- TASK DETAILS -
Each line in the entries below that holds the string "agent" must be copied.

------ SOURCE MATERIAL

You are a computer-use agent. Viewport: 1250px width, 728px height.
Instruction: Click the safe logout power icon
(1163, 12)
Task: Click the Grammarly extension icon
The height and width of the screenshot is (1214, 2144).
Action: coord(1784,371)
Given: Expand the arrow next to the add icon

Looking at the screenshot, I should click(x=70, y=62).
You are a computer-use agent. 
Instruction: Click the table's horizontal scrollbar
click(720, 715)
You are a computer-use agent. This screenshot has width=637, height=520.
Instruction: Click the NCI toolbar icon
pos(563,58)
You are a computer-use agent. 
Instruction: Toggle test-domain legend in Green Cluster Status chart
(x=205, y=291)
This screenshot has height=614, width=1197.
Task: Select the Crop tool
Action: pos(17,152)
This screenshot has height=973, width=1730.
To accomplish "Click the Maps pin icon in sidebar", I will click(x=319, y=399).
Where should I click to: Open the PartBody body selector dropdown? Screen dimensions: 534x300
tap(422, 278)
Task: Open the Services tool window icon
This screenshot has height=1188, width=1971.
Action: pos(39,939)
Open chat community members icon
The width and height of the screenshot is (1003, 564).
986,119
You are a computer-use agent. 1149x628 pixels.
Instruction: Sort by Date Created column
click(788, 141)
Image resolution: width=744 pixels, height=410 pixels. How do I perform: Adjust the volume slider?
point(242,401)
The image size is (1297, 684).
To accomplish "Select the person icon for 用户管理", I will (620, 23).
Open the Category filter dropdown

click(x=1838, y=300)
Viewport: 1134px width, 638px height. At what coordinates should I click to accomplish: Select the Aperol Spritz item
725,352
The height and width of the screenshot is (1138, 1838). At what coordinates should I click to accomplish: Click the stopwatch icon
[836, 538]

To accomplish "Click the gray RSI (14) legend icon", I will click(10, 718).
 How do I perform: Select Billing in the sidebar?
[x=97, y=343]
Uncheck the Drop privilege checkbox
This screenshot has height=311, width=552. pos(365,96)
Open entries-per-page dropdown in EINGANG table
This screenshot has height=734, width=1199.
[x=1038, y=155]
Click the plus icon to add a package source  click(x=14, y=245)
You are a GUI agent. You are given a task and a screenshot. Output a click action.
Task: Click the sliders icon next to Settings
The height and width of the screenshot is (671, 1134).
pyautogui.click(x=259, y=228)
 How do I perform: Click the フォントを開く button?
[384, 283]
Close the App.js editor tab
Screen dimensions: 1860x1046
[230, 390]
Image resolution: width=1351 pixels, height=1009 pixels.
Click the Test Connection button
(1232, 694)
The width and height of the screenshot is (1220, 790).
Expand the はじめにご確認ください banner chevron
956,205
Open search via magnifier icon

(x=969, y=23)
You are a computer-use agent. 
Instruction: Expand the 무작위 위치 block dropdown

------------

- EXERCISE SOLUTION -
You are a computer-use agent. Viewport: 1250px width, 728px height.
You are a computer-use agent. 
You are a computer-use agent. This screenshot has width=637, height=520.
You are a computer-use agent. 
You are a computer-use agent. 1149x628 pixels.
You are a GUI agent. You are given a task and a screenshot. Output a click action.
You are a computer-use agent. 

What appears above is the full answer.